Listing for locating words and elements

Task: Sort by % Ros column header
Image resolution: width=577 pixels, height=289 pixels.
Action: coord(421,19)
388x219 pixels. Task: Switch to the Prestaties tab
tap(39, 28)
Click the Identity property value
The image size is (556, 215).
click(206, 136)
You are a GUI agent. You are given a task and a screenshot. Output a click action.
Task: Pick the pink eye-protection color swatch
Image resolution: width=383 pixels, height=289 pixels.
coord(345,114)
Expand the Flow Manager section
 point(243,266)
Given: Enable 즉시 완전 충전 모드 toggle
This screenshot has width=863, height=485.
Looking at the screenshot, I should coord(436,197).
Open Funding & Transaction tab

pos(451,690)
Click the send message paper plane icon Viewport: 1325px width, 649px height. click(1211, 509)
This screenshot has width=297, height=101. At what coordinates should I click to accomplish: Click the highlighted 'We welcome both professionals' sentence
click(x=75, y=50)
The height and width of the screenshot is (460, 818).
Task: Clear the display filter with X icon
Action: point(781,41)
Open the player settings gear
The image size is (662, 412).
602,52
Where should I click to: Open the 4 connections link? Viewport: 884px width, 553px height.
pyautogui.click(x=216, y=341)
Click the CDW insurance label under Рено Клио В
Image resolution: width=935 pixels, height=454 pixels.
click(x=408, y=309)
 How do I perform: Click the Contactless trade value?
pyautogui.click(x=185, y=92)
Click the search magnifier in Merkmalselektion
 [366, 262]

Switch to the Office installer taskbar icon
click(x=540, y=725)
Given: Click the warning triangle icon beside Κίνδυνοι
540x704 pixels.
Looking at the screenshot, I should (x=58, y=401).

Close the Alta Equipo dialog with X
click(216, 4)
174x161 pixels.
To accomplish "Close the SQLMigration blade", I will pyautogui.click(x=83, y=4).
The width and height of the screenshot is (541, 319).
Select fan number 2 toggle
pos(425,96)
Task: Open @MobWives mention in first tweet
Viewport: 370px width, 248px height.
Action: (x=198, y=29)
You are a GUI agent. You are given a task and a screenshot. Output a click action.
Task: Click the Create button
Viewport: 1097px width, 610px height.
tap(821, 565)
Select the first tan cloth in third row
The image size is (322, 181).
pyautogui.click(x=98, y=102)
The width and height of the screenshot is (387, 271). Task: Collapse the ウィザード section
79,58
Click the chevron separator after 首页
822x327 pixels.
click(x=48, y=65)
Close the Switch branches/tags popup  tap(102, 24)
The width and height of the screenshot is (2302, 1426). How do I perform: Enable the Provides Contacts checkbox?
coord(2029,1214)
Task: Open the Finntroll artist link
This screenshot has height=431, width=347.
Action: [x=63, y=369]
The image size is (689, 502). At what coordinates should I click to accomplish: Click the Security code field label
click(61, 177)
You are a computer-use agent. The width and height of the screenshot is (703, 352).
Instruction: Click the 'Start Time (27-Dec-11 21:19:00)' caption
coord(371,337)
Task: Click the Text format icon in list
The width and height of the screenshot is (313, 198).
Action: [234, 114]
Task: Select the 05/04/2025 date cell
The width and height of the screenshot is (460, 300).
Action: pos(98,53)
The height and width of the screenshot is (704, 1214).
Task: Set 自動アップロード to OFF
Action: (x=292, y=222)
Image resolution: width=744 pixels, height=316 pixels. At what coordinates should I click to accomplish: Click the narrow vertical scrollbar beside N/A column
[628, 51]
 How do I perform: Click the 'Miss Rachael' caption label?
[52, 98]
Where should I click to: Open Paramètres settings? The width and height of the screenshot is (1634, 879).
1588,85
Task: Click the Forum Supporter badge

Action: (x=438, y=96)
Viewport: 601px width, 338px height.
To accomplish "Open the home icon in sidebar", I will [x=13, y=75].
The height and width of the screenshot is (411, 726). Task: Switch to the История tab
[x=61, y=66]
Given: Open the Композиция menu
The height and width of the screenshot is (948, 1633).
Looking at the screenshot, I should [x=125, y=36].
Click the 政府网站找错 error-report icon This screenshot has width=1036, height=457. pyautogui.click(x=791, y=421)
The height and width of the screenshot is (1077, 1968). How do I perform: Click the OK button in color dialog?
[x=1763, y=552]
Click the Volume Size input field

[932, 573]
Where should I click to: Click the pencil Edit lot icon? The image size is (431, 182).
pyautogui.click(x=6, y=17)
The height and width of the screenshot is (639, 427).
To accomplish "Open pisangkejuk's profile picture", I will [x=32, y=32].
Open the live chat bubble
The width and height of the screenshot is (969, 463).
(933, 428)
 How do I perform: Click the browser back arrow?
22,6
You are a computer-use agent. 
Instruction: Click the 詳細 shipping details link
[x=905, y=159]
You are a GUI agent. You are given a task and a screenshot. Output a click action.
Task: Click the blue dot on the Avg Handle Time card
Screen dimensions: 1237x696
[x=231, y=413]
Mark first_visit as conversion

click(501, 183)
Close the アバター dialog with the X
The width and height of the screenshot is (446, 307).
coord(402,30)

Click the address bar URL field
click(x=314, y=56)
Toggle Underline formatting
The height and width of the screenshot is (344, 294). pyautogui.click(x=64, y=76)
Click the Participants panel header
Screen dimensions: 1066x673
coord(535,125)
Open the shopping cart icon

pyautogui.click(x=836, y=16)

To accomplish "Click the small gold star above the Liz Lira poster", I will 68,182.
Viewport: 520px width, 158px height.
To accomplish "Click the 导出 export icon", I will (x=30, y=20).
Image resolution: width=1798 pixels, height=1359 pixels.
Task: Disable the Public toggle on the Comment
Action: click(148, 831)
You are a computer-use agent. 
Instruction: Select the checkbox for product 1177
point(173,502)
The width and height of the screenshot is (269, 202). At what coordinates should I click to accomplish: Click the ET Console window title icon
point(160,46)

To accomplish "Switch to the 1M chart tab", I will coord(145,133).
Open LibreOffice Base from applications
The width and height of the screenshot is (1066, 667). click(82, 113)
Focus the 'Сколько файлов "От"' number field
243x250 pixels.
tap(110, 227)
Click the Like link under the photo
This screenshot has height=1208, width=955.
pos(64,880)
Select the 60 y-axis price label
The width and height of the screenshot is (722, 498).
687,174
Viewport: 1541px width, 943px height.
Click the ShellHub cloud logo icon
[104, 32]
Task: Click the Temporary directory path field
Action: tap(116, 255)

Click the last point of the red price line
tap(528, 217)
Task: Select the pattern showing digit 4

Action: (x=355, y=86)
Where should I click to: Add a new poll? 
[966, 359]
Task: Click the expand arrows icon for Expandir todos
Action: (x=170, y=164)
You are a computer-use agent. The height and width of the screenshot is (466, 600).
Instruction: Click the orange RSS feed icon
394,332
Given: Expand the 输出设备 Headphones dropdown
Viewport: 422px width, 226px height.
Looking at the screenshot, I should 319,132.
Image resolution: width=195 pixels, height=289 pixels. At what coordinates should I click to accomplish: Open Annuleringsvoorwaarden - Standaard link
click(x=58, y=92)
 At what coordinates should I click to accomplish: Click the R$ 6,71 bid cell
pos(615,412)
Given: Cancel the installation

• **Problem to work on**:
Find every line in the listing above that contains the word "beside", and copy each of those lines.

• **Answer for the task**:
Given: Click the warning triangle icon beside Κίνδυνοι
Image resolution: width=744 pixels, height=316 pixels. At what coordinates should I click to accomplish: Click the narrow vertical scrollbar beside N/A column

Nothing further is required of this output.